___ Task material ___
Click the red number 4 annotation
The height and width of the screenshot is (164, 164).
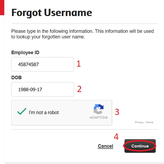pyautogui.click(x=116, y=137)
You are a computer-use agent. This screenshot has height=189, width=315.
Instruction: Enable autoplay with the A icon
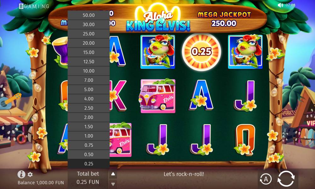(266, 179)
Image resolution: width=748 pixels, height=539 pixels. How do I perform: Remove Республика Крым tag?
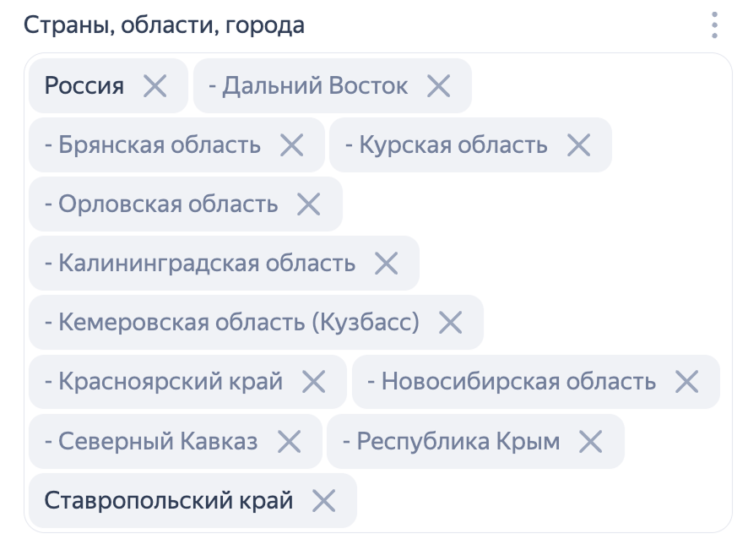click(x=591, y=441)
___
___ Task material ___
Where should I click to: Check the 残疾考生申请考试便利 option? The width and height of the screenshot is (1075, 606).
___
___ Task material ___
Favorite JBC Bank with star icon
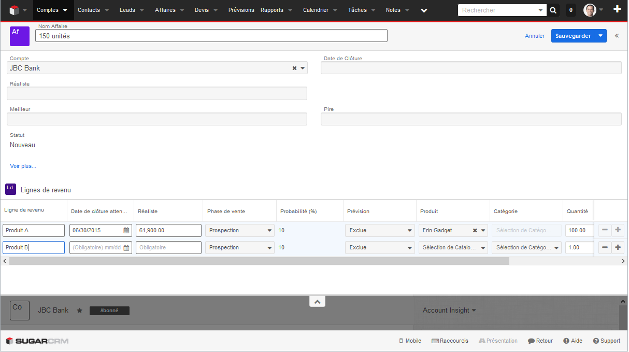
___
**Written task:**
Extract every line of the data above that contains the word "height".

**Task response:**
The height and width of the screenshot is (164, 164).
You are a computer-use agent. This screenshot has height=189, width=315.
Image resolution: width=748 pixels, height=539 pixels. How do I perform: Remove Республика Крым tag?
Where should I click to: Check the 残疾考生申请考试便利 option? The width and height of the screenshot is (1075, 606).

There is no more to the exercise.